Ruby has modules that can be mixed in to classes- a cleaner multiple
inheritence that is not technically multiple inheritence.
A good example is the Enumerable module- you mix it in to your classes
to gain it's functionality. But interestingly, the most important
method, each, isn't defined in the module and must be implemented in
your class for Enumerable to work.
I originally thought it would be nice to have a warning or some
indication, but in Ruby there isn't concept of a contracts though that
says "you must implement this"- aka interfaces or abstract base
classes. One reason I suppose is that everything in Ruby is very
dynamic, and it would be really hard to figure out pre-runtime wether
or not a method had been implemented. For instance, it might be that a
class uses method_missing to intercept the method call, and implement
the method dynamically.
Similarly, it's possible to undef methods. Thus it would be an awkward
paradigm in Ruby- it is contrary to it's dynamic nature.
But, while Ruby doesn't have the same concept, it's metaprogramming
capabilities make it fairly easy to implement- though many would
disagree with the goal behind that. And note that the error would be
at run-time.
For example, you can extend the Enumerable modules, and your changes
apply to all objects in the system that use Enumerable:
module Enumerable
def each
raise "you must implement each"
end
end
So now you get a more specific error, and have a contract in place,
albeit only at run-time.
So you could do something like:
module MyInteface
def method1
raise "you must implement method1"
end
def method2
raise "you must implement method2"
end
end
or extend Object to have a "abstract" keyword that does the boiler
plate for you (the method definitions with the exception).

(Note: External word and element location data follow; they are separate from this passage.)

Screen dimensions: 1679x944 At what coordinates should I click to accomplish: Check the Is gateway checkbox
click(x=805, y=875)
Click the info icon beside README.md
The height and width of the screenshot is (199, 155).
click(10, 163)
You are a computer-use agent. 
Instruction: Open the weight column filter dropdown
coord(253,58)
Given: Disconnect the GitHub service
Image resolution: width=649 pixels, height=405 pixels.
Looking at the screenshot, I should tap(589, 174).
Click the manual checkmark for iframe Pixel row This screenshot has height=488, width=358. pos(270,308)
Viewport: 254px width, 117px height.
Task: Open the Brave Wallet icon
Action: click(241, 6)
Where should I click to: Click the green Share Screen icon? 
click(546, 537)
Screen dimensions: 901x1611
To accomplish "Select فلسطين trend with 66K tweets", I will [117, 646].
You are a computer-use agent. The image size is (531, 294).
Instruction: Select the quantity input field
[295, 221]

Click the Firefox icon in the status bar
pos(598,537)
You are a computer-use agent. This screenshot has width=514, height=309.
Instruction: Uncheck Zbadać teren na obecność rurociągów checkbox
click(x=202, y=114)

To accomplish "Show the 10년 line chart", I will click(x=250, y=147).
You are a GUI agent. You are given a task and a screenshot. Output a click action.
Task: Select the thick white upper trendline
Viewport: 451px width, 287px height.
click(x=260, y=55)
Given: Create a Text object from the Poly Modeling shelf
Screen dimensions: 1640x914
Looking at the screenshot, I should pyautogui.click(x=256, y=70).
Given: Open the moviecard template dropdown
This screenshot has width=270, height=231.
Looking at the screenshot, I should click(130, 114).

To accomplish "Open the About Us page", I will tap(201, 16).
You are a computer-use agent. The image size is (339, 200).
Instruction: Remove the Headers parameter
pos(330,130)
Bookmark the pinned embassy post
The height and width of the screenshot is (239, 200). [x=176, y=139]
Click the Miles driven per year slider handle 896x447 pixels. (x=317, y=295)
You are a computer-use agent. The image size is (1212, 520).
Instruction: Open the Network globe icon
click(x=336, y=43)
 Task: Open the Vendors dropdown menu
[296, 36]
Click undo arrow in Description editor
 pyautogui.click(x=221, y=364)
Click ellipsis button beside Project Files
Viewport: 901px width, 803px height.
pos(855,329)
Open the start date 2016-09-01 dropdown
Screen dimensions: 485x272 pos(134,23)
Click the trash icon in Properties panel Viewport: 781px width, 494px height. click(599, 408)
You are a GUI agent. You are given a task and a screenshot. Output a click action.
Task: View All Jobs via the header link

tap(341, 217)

Then your
module looks like this:
module MyInterface
abstract :method1, :method2, :method3
end
In either case, you then use it like this-
class MyClass
include MyInterface
...
end
While not complile type checking, it's a much more clear error then
"undefined method". The first time code looks for the unimplemented
method, there is a clear message.
There are some cleverer things that could surely be done to find the
error earlier- maybe when MyClass is defined, but they are a bit
beyond my ruby experience.
BTW- there is a library called "cs/interface", available as a ruby gem
"csinterface". Search the newsgroup for that, and you'll find a lot of
discussion. Many disagreed with the need, but the great thing about
Ruby is it's flexibility.
In general, unit testing is seen as a sufficient replacement for the
benefits of typing. Once you have unit testing, you have such a
focused evaluation of your codes contracts (implied) and behaviour
that explicit support for types and interfaces is not worth the loss
of dynamic behaviour.
Regards,
Nick
···
On Mon, 13 Dec 2004 15:20:26 +0900, Miles Keaton <mileskeaton@gmail.com> wrote:
What's the recommended Ruby way to do abstract classes and abstract methods?
Related : what's the Ruby way for interfaces?
While Googling for it, I was thinking about what abstracts and
interfaces are used for in Java and PHP5 ... and it came down to
stopping with errors if a certain method was NOT implemented.
So... is that kind of thing just not the Ruby Way? (To give you
errors for not doing something.)
Would I just do workarounds to say:
class AbstractSomething
def method
puts "error - abstract!"
end
end
Or does Ruby have a whole different approach to this that I missed somewhere?